Mohon tunggu...
Enik Rusmiati
Enik Rusmiati Mohon Tunggu... Guru - Guru

Yang membedakan kita hari ini dengan satu tahun yang akan datang adalah buku-buku yang kita baca

Selanjutnya

Tutup

Sosbud Artikel Utama

Menelisik Budaya Baritan saat Sambut Muharam di Blitar

19 Agustus 2020   20:39 Diperbarui: 20 Agustus 2020   08:33 2541
+
Laporkan Konten
Laporkan Akun
Kompasiana adalah platform blog. Konten ini menjadi tanggung jawab bloger dan tidak mewakili pandangan redaksi Kompas.
Lihat foto
Dalam tradisi Baritan, warga diharuskan membawa nasi dalam takir. | Dokumentasi pribadi

Sejak tinggal di Blitar, saya sering dibuat kagum dengan tradisi adat daerah yang masih kental budaya Jawanya. Karena sebelumnya jarang saya temui di kota tempat saya dilahirkan, yaitu Jember. 

Adat kebiasaan tersebut mulai dari acara pertunangan, pernikahan, ibu hamil tiga bulan, tujuh bulan, sepasaran sampai peringatan hari-hari besar Islam maupun nasional.

Hari ini tepatnya malam satu Muharam atau satu Suro (penanggalan jawa). Bila kita berjalan-jalan di Kota Bung karno, di beberapa perempatan jalan mulai pukul lima sore sampai menjelang Isya pasti akan bisa menyaksikan tradisi kenduren Suroan yang dilakukan oleh warga.

Kegiatan selamatan ini dikenal dengan nama Baritan, yaitu acara adat yang berkaitan dengan kepercayaan masyarakat untuk bersama-sama melaksanakan permohonan doa kepada Tuhan agar daerahnya terhindar dari segala bencana dan musibah.

_Baris Data_:
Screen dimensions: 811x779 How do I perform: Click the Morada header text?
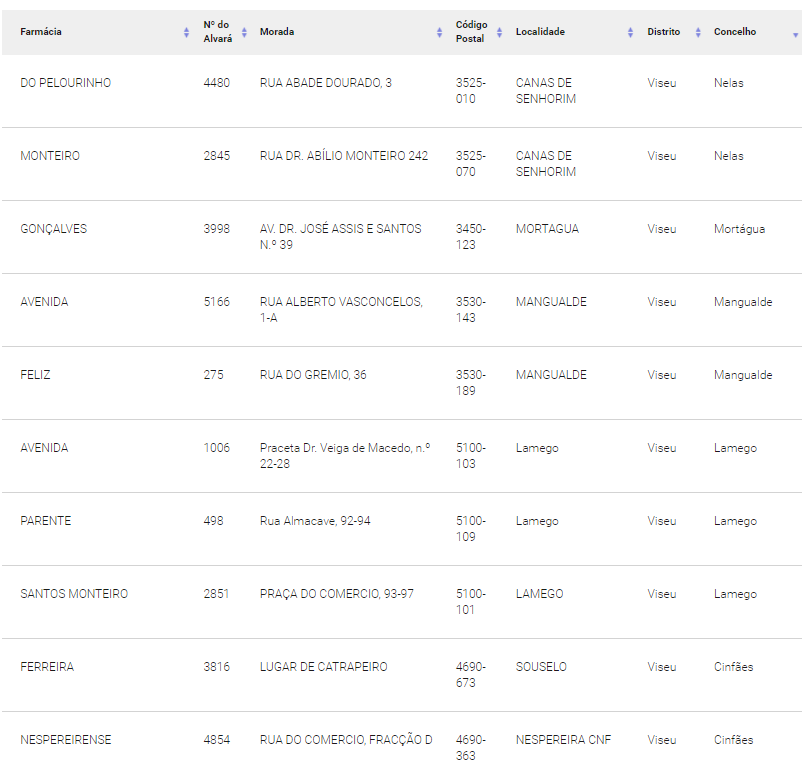coord(277,32)
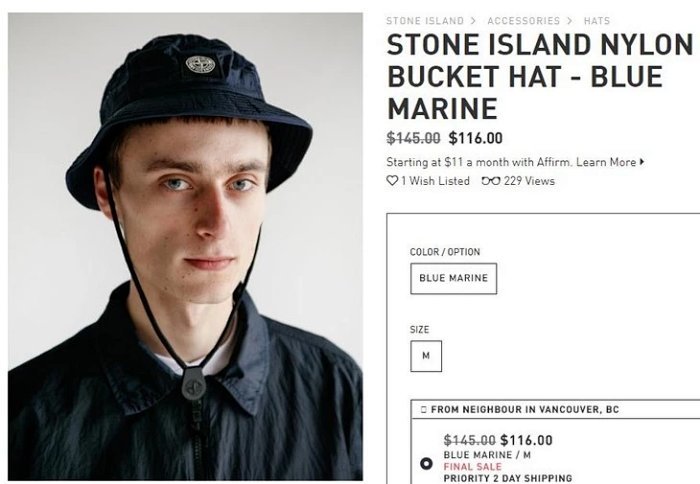This screenshot has height=484, width=700.
Task: Click the heart wish list icon
Action: click(392, 181)
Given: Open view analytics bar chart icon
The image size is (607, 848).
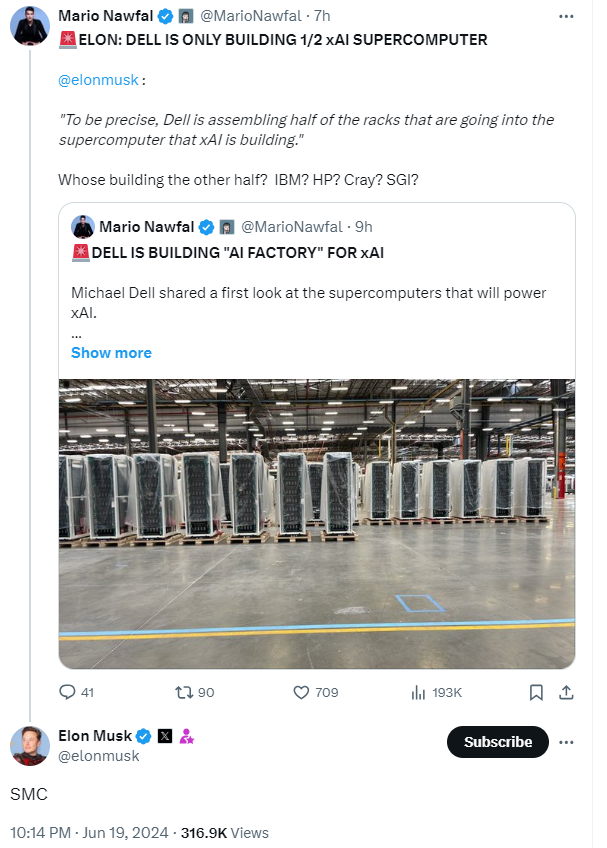Looking at the screenshot, I should point(419,692).
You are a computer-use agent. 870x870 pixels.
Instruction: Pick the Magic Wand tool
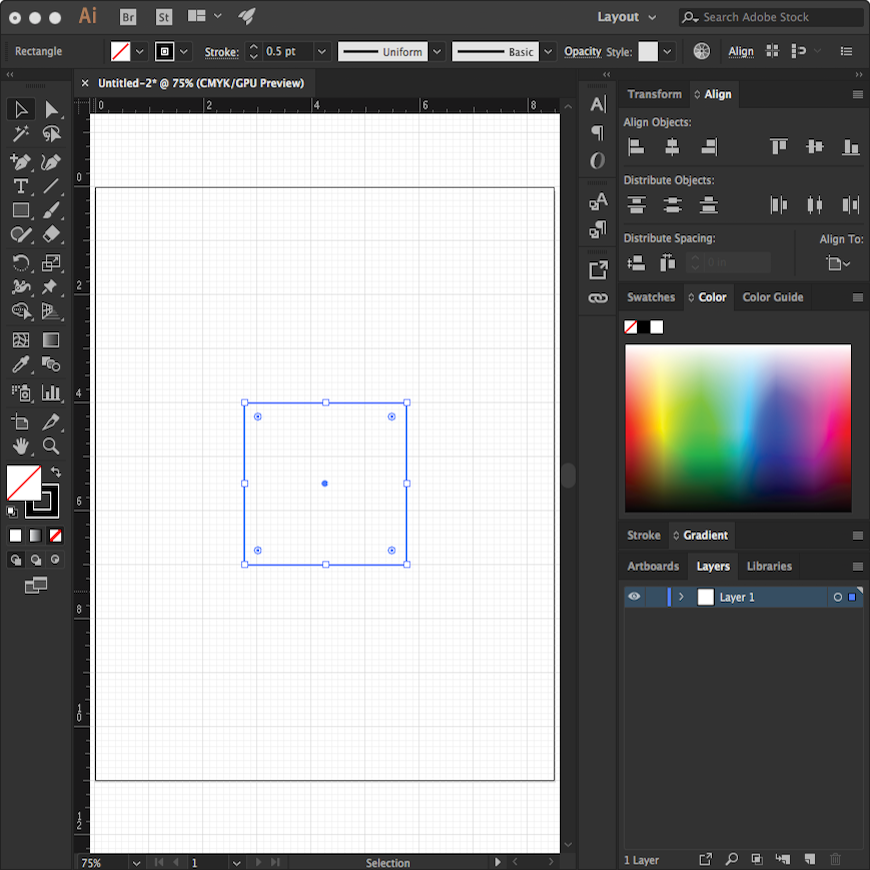[20, 135]
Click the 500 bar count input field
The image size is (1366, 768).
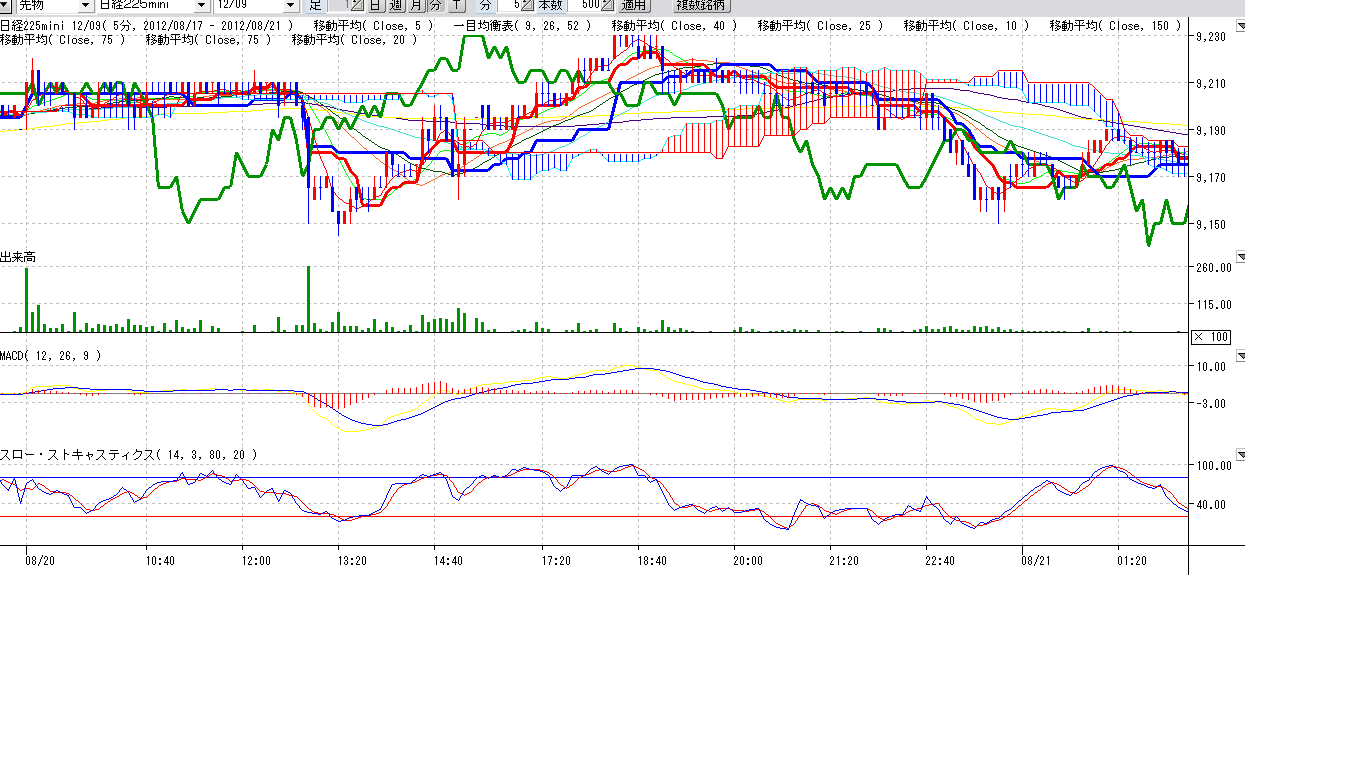[583, 5]
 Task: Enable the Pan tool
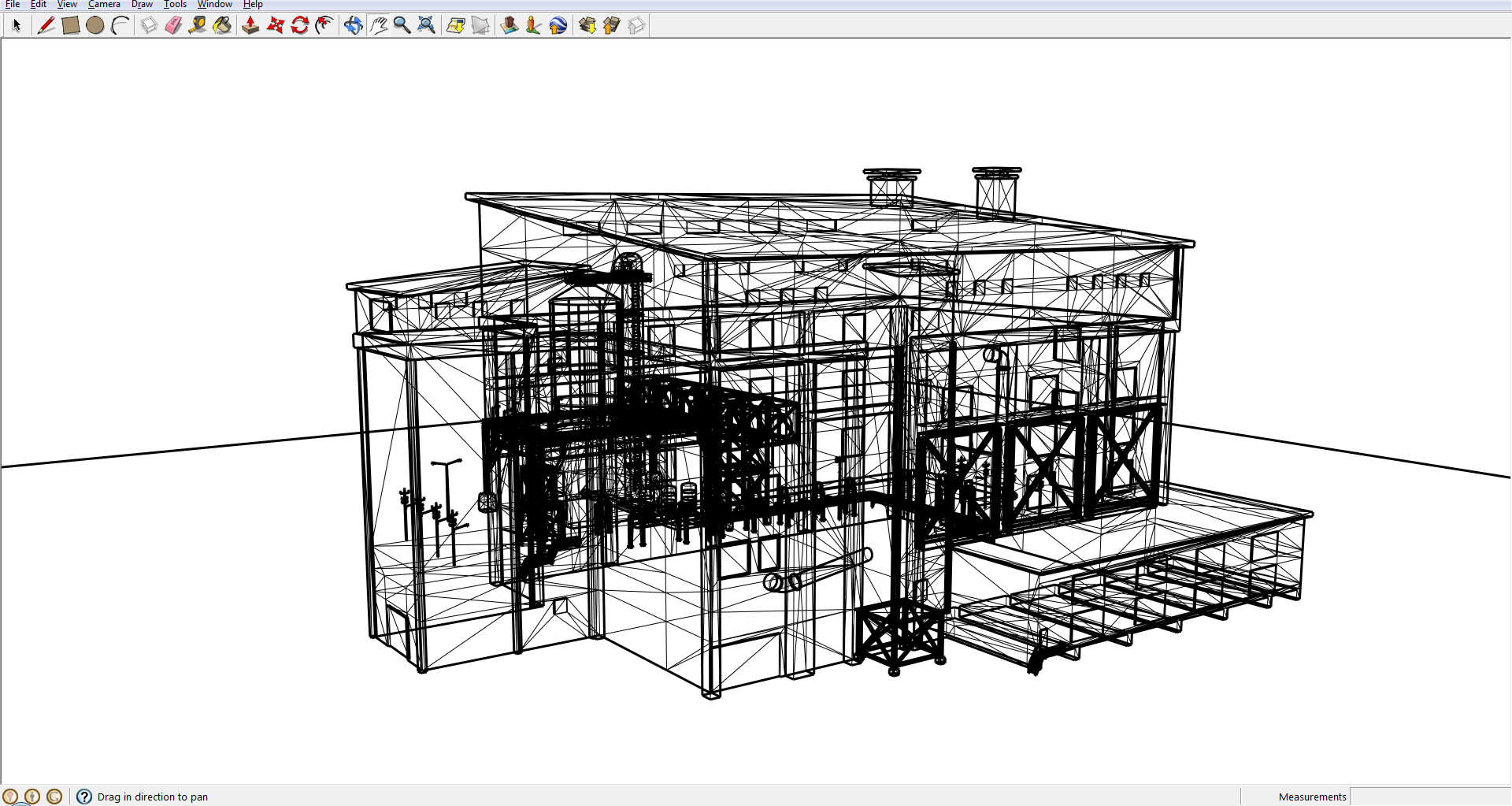tap(379, 24)

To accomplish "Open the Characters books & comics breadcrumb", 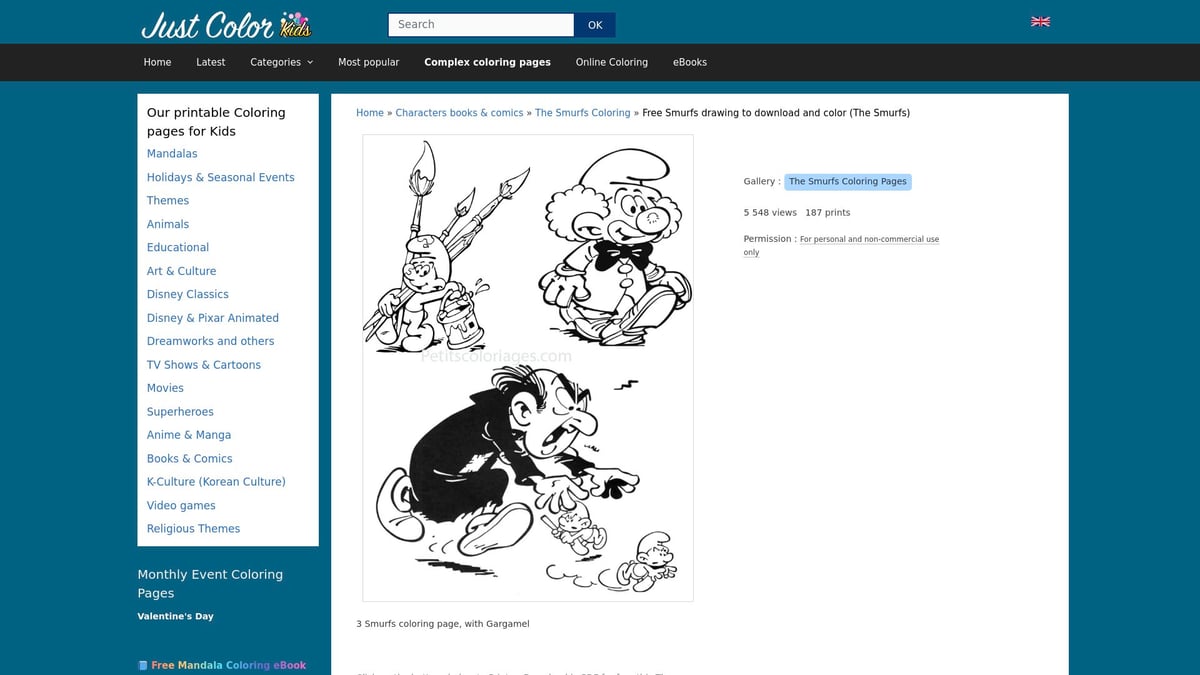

_Tugas 1_:
Jawab pertanyaan berikut berdasarkan artikel tentang tradisi Baritan.
(a) Di kota mana penulis dilahirkan?
(b) Pada jam berapa tradisi kenduren Suroan bisa disaksikan di beberapa perempatan jalan?
(c) Apa yang harus dibawa warga dalam tradisi Baritan?
_Tugas 2_:
Tolong salin dengan persis bagian artikel tentang tradisi Baritan, mulai dari "Sejak tinggal di" sampai dengan "bencana dan musibah.".

_Hasil Latihan 1_:
(a) Jember.
(b) Mulai pukul lima sore sampai menjelang Isya.
(c) Nasi dalam takir.

_Hasil Latihan 2_:
Sejak tinggal di Blitar, saya sering dibuat kagum dengan tradisi adat daerah yang masih kental budaya Jawanya. Karena sebelumnya jarang saya temui di kota tempat saya dilahirkan, yaitu Jember. 

Adat kebiasaan tersebut mulai dari acara pertunangan, pernikahan, ibu hamil tiga bulan, tujuh bulan, sepasaran sampai peringatan hari-hari besar Islam maupun nasional.

Hari ini tepatnya malam satu Muharam atau satu Suro (penanggalan jawa). Bila kita berjalan-jalan di Kota Bung karno, di beberapa perempatan jalan mulai pukul lima sore sampai menjelang Isya pasti akan bisa menyaksikan tradisi kenduren Suroan yang dilakukan oleh warga.

Kegiatan selamatan ini dikenal dengan nama Baritan, yaitu acara adat yang berkaitan dengan kepercayaan masyarakat untuk bersama-sama melaksanakan permohonan doa kepada Tuhan agar daerahnya terhindar dari segala bencana dan musibah.